4. Mesures et incertitudes
a) Informations destinées au professeur
Le tableau suivant résume les notions et compétences spécifiques relatives aux mesures et à leurs incertitudes que les élèves doivent maîtriser à la fin de la formation du lycée. Elles pourront être approfondies avec profit dans le cadre de la spécialité de physique-chimie de la terminale S.
L'ensemble des activités expérimentales, en italique dans la colonne de droite des programmes de première et de terminale, doit progressivement fournir l'occasion de leur mise en œuvre et de leur acquisition.
L'informatique peut jouer un rôle tout à fait particulier en fournissant aux élèves les outils nécessaires à l'évaluation des incertitudes sans qu'ils soient conduits à entrer dans le détail des outils mathématiques utilisés. L'accent doit être mis sur la prise de conscience des causes de limitation de la précision (sources d'erreurs) et de leurs implications sur la qualité de la mesure.
Dans une perspective de compréhension des bases de la métrologie, le professeur pourra mettre en regard la sémantique de ces bases et les acceptions courantes. Pour ces dernières, le vrai est ce qui est indubitable, l'incertain est ce dont on n'est pas sûr et l'erreur est ce qu'on aurait pu ne pas faire.
Dans le langage de la métrologie, il est question de valeur vraie, celle qu'on aurait obtenue avec une mesure parfaite (de précision illimitée). Cette valeur est donc inconnue, elle est même illusoire, en raison de la variabilité des phénomènes. On aura donc une valeur mesurée, et le résultat final de la mesure sera cette valeur, éventuellement issue d'une moyenne, assortie d'une incertitude (en fait un écart-type) résultant d'erreurs. Ici, l'incertitude et l'erreur sont des concepts scientifiques précis ; cette dichotomie peut entraîner des confusions (comme la masse et le poids) que l'enseignant peut souligner.
b) Formation de l'élève
Notions et contenus
Compétences expérimentales exigibles
Erreurs et notions associées
Identifier les différentes sources d'erreur (de limites à la précision) lors d'une mesure : variabilités du phénomène et de l'acte de mesure (facteurs liés à l'opérateur, aux instruments, etc.).
Incertitudes et notions associées
Evaluer et comparer les incertitudes associées à chaque source d'erreur.
Evaluer l'incertitude de répétabilité à l'aide d'une formule d'évaluation fournie.
Évaluer l'incertitude d'une mesure unique obtenue à l'aide d'un instrument de mesure.
Évaluer, à l'aide d'une formule fournie, l'incertitude d'une mesure obtenue lors de la réalisation d'un protocole dans lequel interviennent plusieurs sources d'erreurs.
Expression et acceptabilité du résultat
Maîtriser l'usage des chiffres significatifs et l'écriture scientifique.

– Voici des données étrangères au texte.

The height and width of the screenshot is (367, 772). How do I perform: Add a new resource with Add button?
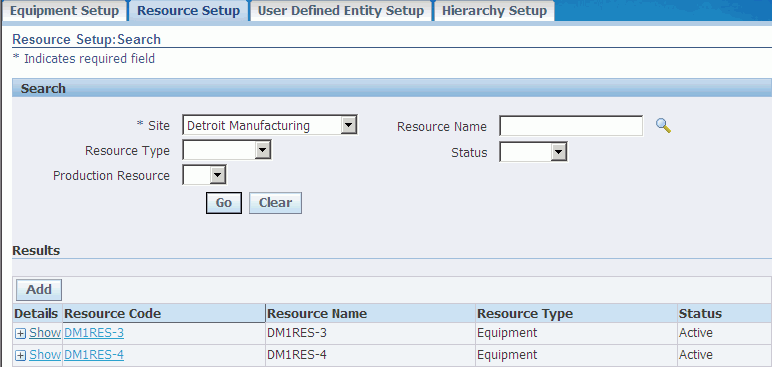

Associer l'incertitude à cette écriture.
Exprimer le résultat d'une opération de mesure par une valeur issue éventuellement d'une moyenne et une incertitude de mesure associée à un niveau de confiance.
Évaluer la précision relative.
Déterminer les mesures à conserver en fonction d'un critère donné.
Commenter le résultat d'une opération de mesure en le comparant à une valeur de référence.
Faire des propositions pour améliorer la démarche.